The latest and perhaps simplest of several emergency measures intended to help Svalbard cope with the financial impacts of the COVID-19 pandemic was approved by Parliament on Tuesday, which provided 40 million kroner intended to help the decimated tourism industry by increasing the general fund allocation for the archipelago in this year’s national budget by about 10 percent.
The measure initiated by local Progress Party members boosts Svalbard’s budget from about 378 million kroner to 412 million kroner. While the allocation can be used for a variety of general expenses, the language in the measure clearly specifies the intent.
“Tourism in Svalbard during the pandemic has been subject to strict restrictions in terms of periodic quarantines, reduced demand for occupancy in hotels, stops in cruise traffic, mandates for negative COVID-19 tests and a national advisory to avoid unnecessary travels to Svalbard,” the measure states. “Reduced health emergency services in Svalbard indicates that there may be a need to maintain restrictions in the future as well.”
“The consequence of this is that tourism Longyearbyen has been severely affected and Visit Svalbard shows that a representative selection of local businesses has had an average revenue drop of 65 percent during the pandemic.”
Svalbard remains one of fewer than 10 “countries” as classified by the World Health Organization with no diagnosed COVID-19 cases, due largely to the extra-intense restrictions imposed by the government.
But the crackdown also means Longyearbyen is suffering the worst economic impacts due to the virus of any municipality in Norway. Those impacts are mostly and disproportionately affecting the tourism/retail/service industries, as well as foreigners who represent about one-third of the population and are generally ineligible for unemployment and insurance benefits offered to Norwegians.
Several Svalbard crisis measures have already been approved by Norway’s government since the pandemic began a year ago, including a 25-million-kroner allocation for new “transitionary” tourism ventures, 39 million kroner for infrastructure projects in Longyearbyen and Ny-Ålesund done by entities hurt by the crisis, subsidizing daily airline passenger flights as carriers were cancelling most of their routes, a short-term living expenses fund for laid-off foreigners available last spring, and and a travel grant program to pay for foreigners to return to their homelands offered last fall.
Some local officials and residents have complained about aspects of previous assistance measures, such providing inadequate funding, being approved only after long delays or being designated in way that kept many of those hurt by the pandemic from benefitting. Similar questions were raised after Parliament approved the extra 40 million on Tuesday.
“Are we sure there won’t be bureaucratic obstacles in the way, so that the money gets where it’s going, quickly?” Ronny Brunvoll, director of Visit Svalbard, wrote in an online response to an announcement about the allocation. For example, it doesn’t require restructuring, a master of application writing and (delayed) distribution in autumn 2021?”

# WHAT YOU WILL DO
A. Please pull out everything in the Svalbard funding article from "Svalbard remains one" down to "offered to Norwegians.", copied word for word.
B. In the Svalbard funding article, who initiated the measure that Parliament approved on Tuesday?
C. According to the quoted measure in the Svalbard funding article, which restrictions has tourism in Svalbard faced during the pandemic? List each one.

# LISTED RECORDS
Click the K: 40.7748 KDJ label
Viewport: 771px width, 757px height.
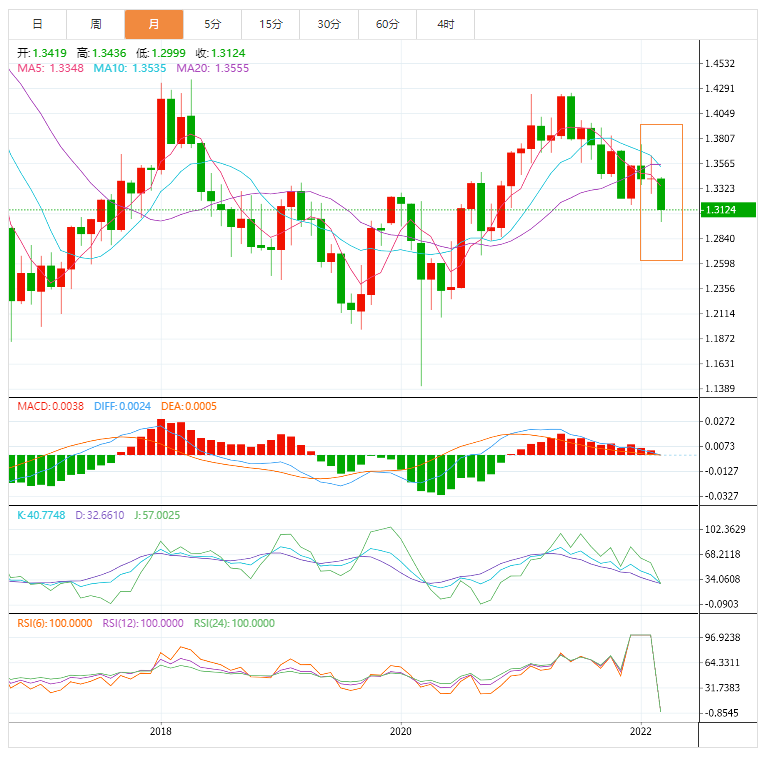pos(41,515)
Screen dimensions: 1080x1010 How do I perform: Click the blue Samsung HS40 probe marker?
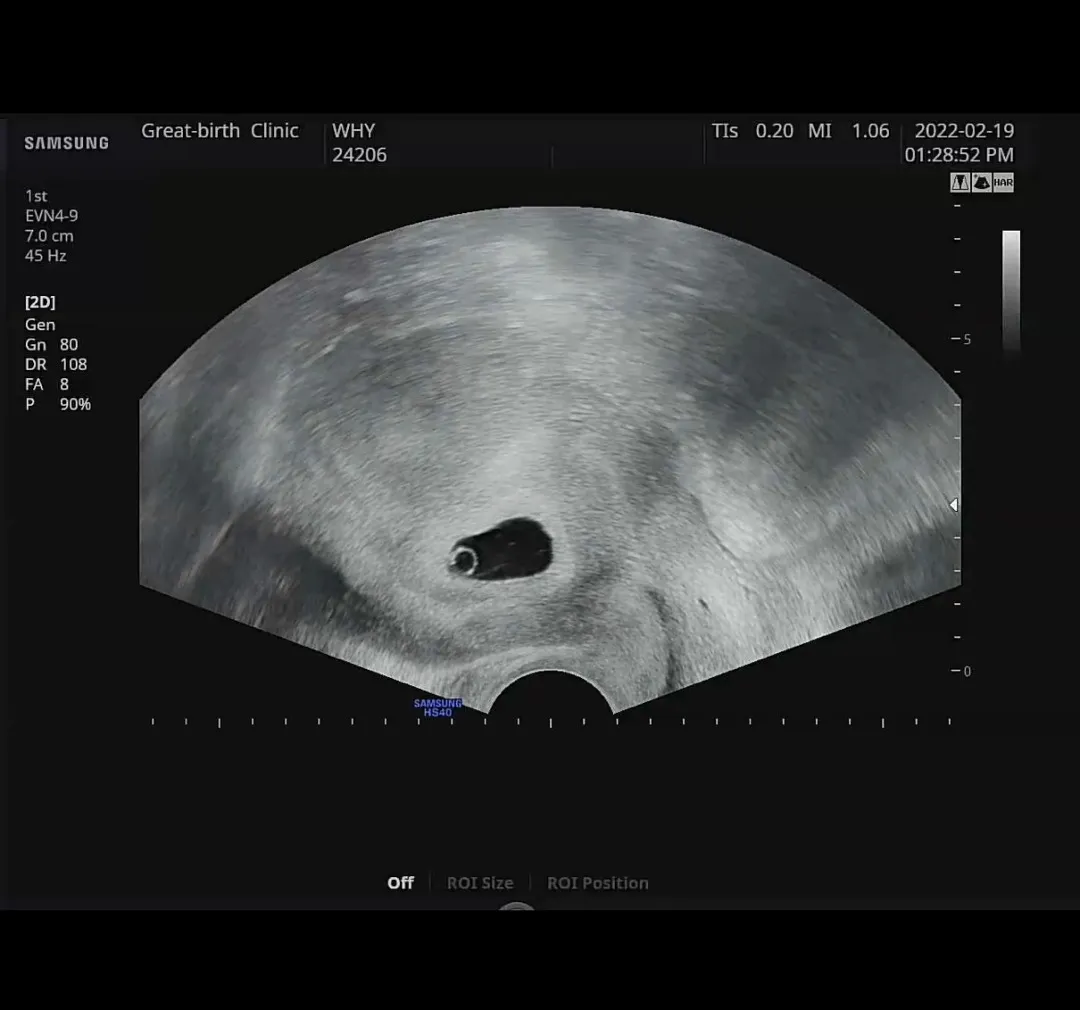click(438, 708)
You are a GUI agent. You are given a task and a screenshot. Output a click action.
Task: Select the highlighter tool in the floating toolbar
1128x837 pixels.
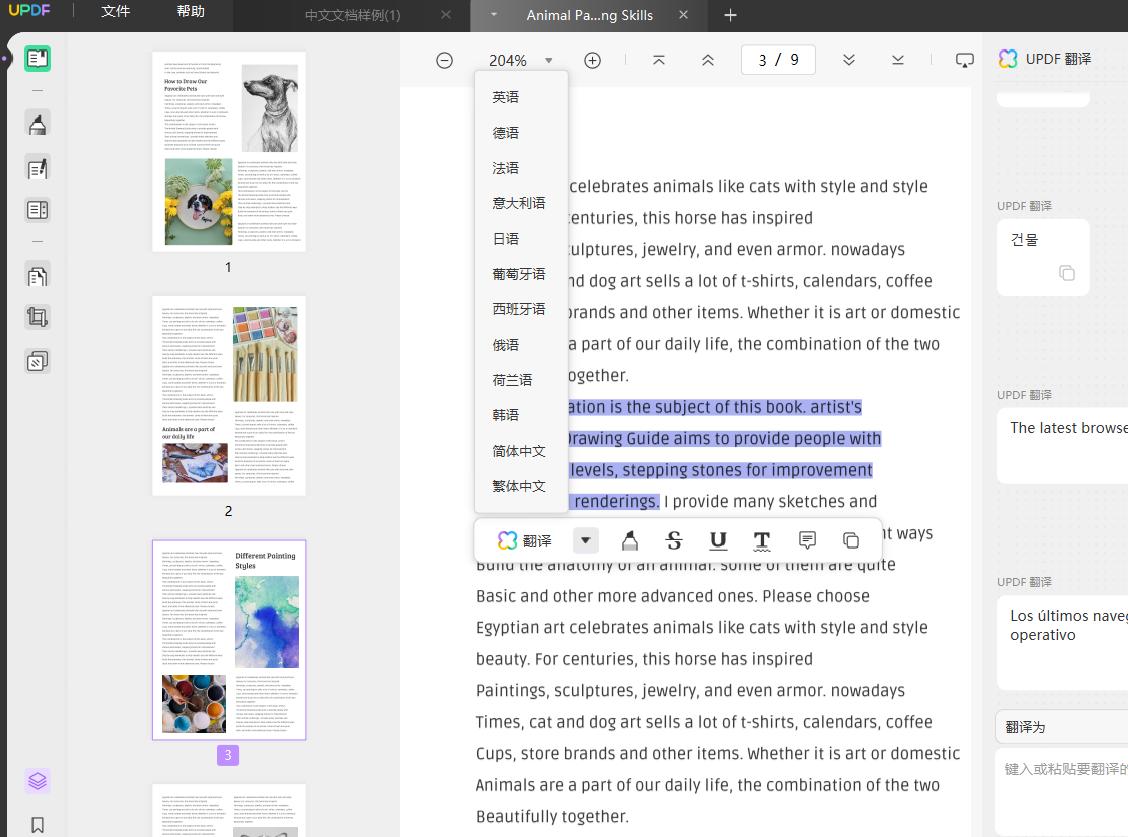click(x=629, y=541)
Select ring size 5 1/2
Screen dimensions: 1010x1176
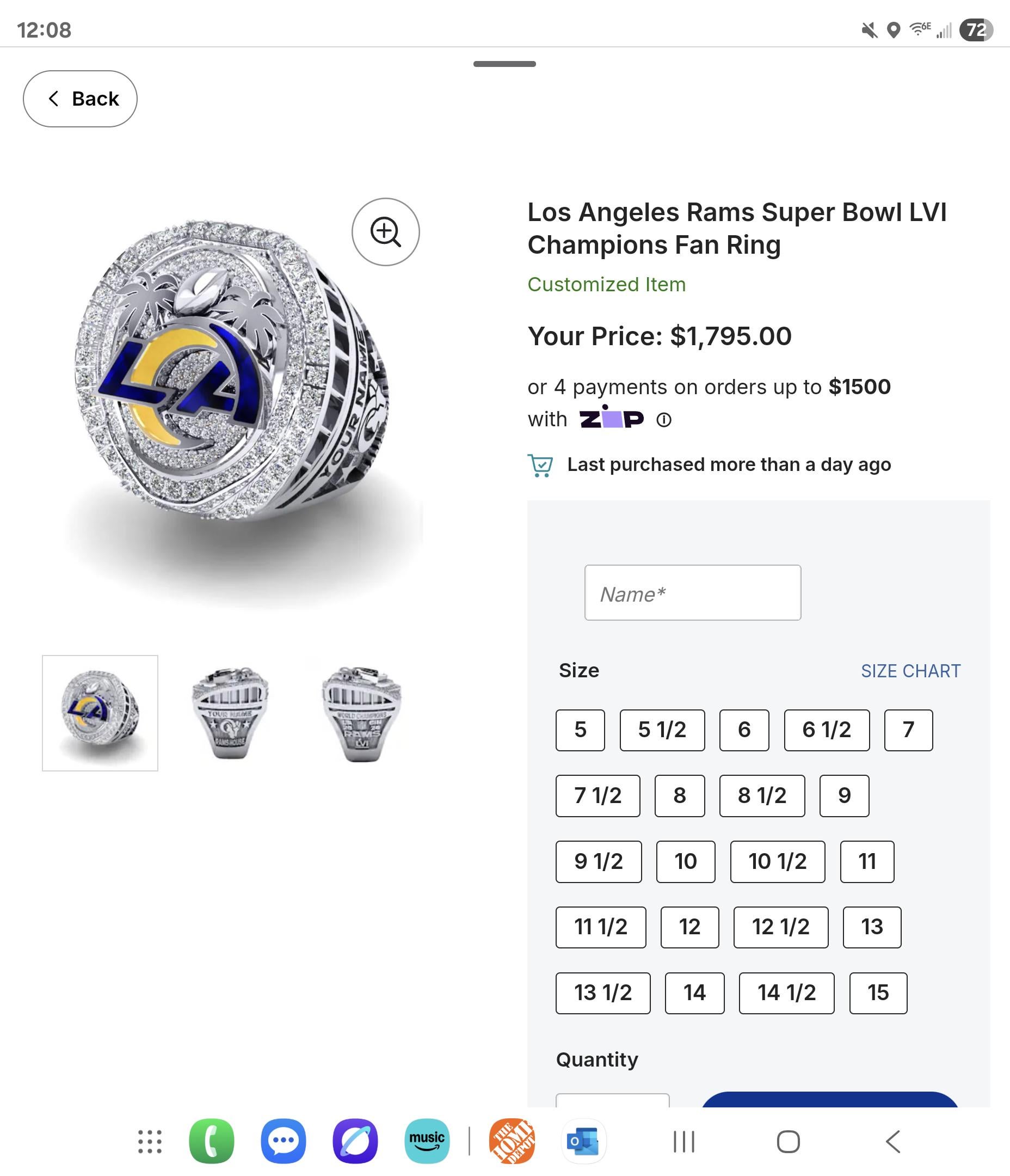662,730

# RESPONSES PER TASK
A.
Svalbard remains one of fewer than 10 “countries” as classified by the World Health Organization with no diagnosed COVID-19 cases, due largely to the extra-intense restrictions imposed by the government.
But the crackdown also means Longyearbyen is suffering the worst economic impacts due to the virus of any municipality in Norway. Those impacts are mostly and disproportionately affecting the tourism/retail/service industries, as well as foreigners who represent about one-third of the population and are generally ineligible for unemployment and insurance benefits offered to Norwegians.

B. Local Progress Party members.

C.
- Periodic quarantines
- Reduced demand for occupancy in hotels
- Stops in cruise traffic
- Mandates for negative COVID-19 tests
- A national advisory to avoid unnecessary travels to Svalbard